Athena – The colors that I associate with Athena are blue, grey, and pale yellow.  Symbols associated with Her include the loom, yarn, the aegis, armor including a helmet, spears, maps, shields, gorgoneions (gorgon heads – an apotropaic symbol), and olive trees and their parts like olives (the fruit) and branches.  Animals associated with or sacred to Athena include owls and spiders.

Hera – The colors that I associate with Hera are teal and light blue.  Symbols associated with Her include crowns, scepters, pomegranates, poppies, lilies, and peacock feathers.  Animals associated with or sacred to Hera include peacocks, cuckoo birds, cows, lions, hawks, and cranes.

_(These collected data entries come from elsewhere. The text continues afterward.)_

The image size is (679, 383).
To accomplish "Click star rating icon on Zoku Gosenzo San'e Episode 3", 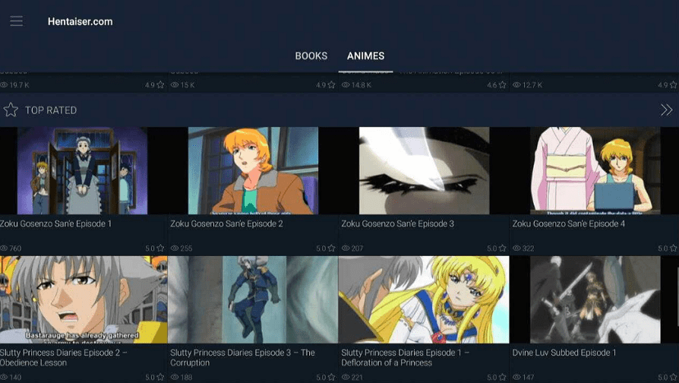I will (x=502, y=248).
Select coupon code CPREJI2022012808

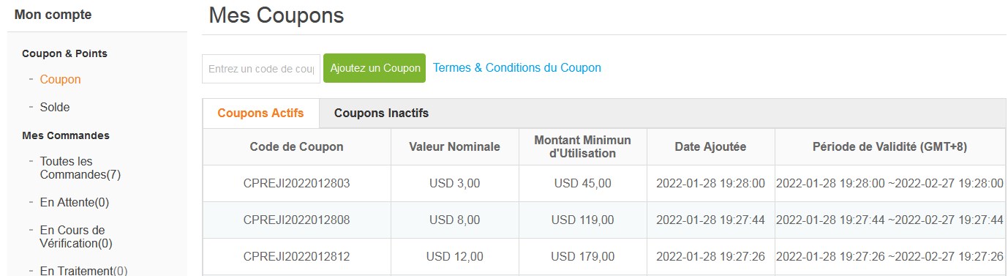coord(296,220)
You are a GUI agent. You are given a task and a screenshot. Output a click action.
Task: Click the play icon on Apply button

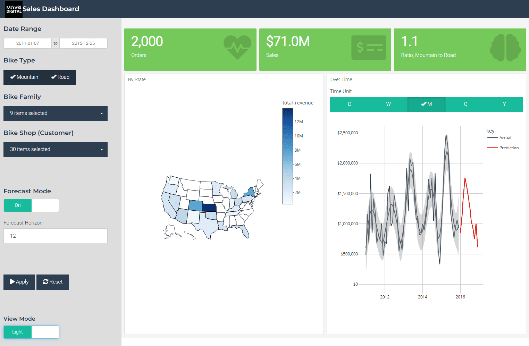[x=12, y=282]
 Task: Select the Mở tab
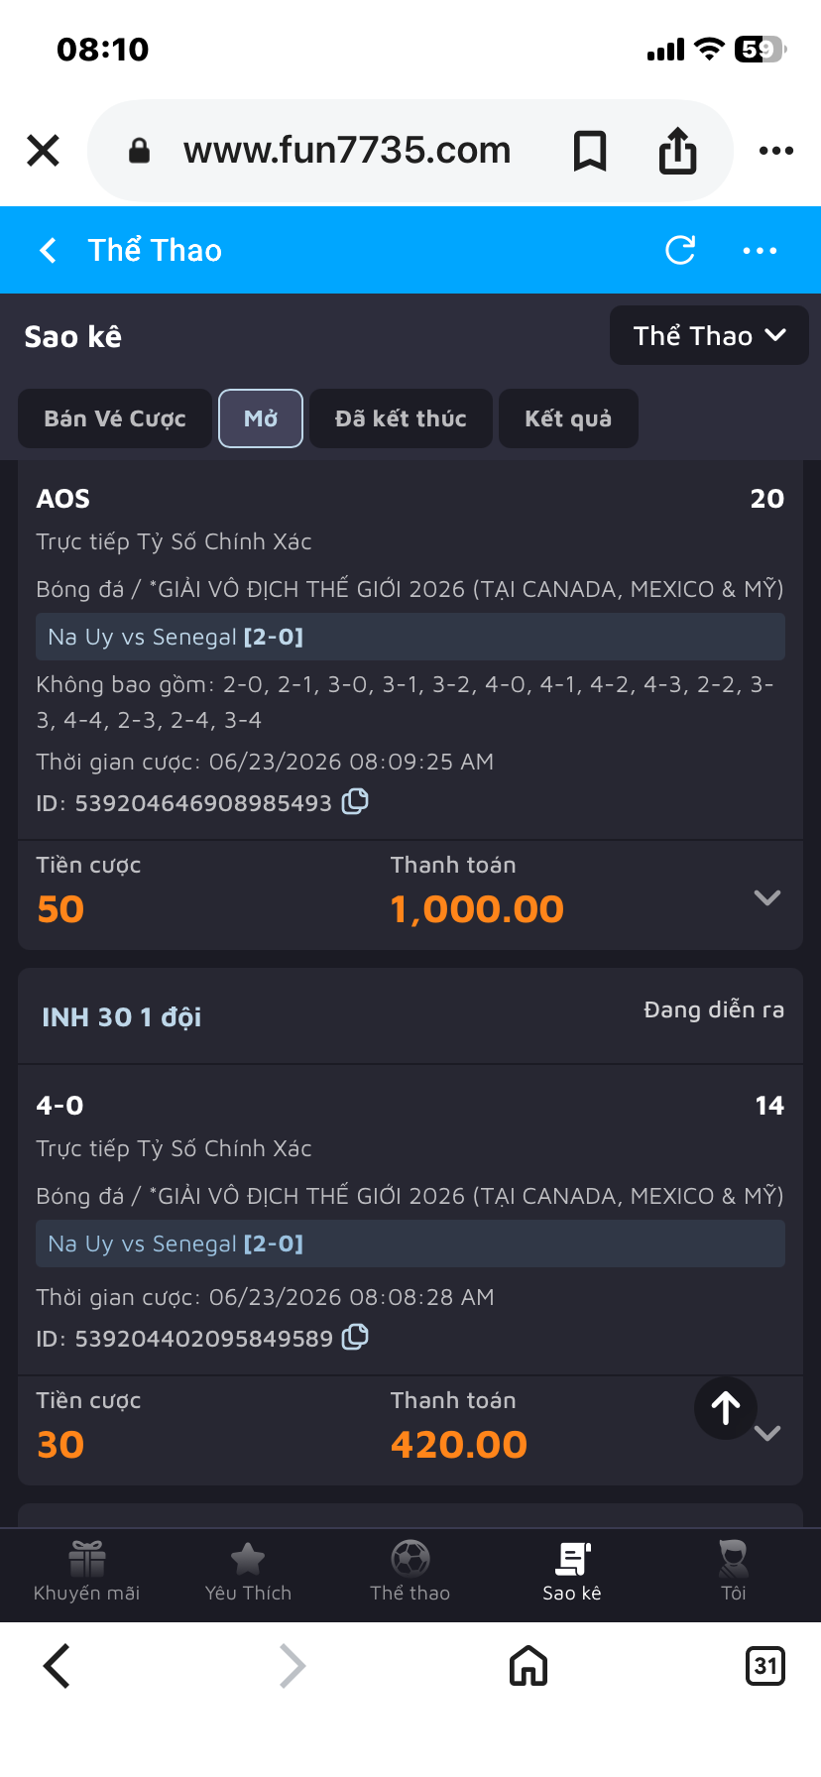261,418
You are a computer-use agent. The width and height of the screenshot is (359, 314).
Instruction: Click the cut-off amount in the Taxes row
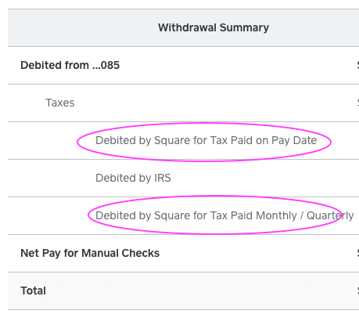tap(357, 103)
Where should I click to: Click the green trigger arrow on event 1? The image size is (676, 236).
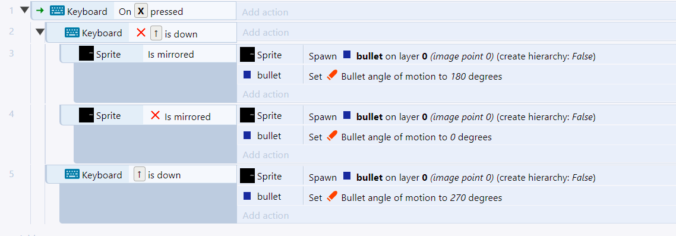click(40, 11)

Mani (a Norse god, but I do keep a shrine for Him as well) – Colors that I associate with Mani are royal to midnight blues and white.  Symbols associated with Him include the moon, stars, bells and jingly jewelry, music boxes, and night lights.

 

While we’re on the subject of symbols and colors, some epithets of Apollon that some of you may want to consider writing about for the devotional are:

Apollon Akersekómes (Απόλλων Ακερσεκόμης),  He of Beautiful Unbound Hair; the Unshorn

Apollon Argyrótoxos, (Απόλλων Αργυρότοξος) He with the Silver Bow; He Who Has the Silver Bow; Lord of the Silver Bow

Apollon Chrystotoxus, Having a Golden Bow

Apollon Comaeus, Flowing Hair

Apollon Daphnaios, He To Whom the Laurel Is Sacred; laurel

Apollon Daphnephoros, Carrier of the Bay Branches; He Who Carries the Laurel; He who carries the branches of laurel

Apóllon Dikéros (Απόλλων Δικέρως), two-horned

Apóllon Ebdomagenès (Απόλλων Εβδομαγενής), Born on the Seventh Day

Apollon Ebdómeios (Απολλων Εβδομειος), Worshipped on the Seventh Day

Apollon Enolmos (Απολλων Ενολμος), Sitting on the Tripod

Apollon Enthryptos, of the sacred Enthryptos cake

Apollon Eupharetres (Απολλων Ευφαρετρης), Having a Beautiful Quiver

Apollon Hebdomagetes, He of the Seven; Born on the Seventh Day

Apóllon Heptaménaios, Seventh Month’s Child

Apollon Horios, He of the Boundaries

Apóllon Horomedon, Ruler of the Seasons

Apollon Hylates, He of the Grove

Apollon Karneios (Απόλλον Κάρνειος), He of the Cornel Tree; of the ram

Apóllon Khrysáoros (Απόλλον Χρυσάορος),With Sword of Gold

Apollon Khrýsokomes (Απολλων Χρυσοκομης), Golden-haired; of the golden locks

Apollon Kitharohdós (Απολλων Κιθαρωδος), Lyre-Playing Singer

Apollon Klutotoxos (Απόλλων Κλυτότοξος),  the Renowned Archer

Apollon Korynthos, of the sacred Corynthus cake

Apollon Lykeios (Απολλών Λύκειος), of the Wolf (Wolf-Slayer?); of the Light (Light Bringer?); Destroyer; Protector from Wolves; Giver of Light; Wolf God; Deliverer from Wolves; Born of Light; Born in Lycia

Apollon Lykoktonos, the Wolf-Killer; the Slayer of Wolves

Apóllon Lykos (Απόλλον Λύκος), the Wolf

Apollon Marmarinos (Απόλλων Μαρμάρινος), He of the Marble; God of Marble

Apollon Meliai, He of the Ash Trees

Apollon Myricaeus, Bearer of Heath (broom)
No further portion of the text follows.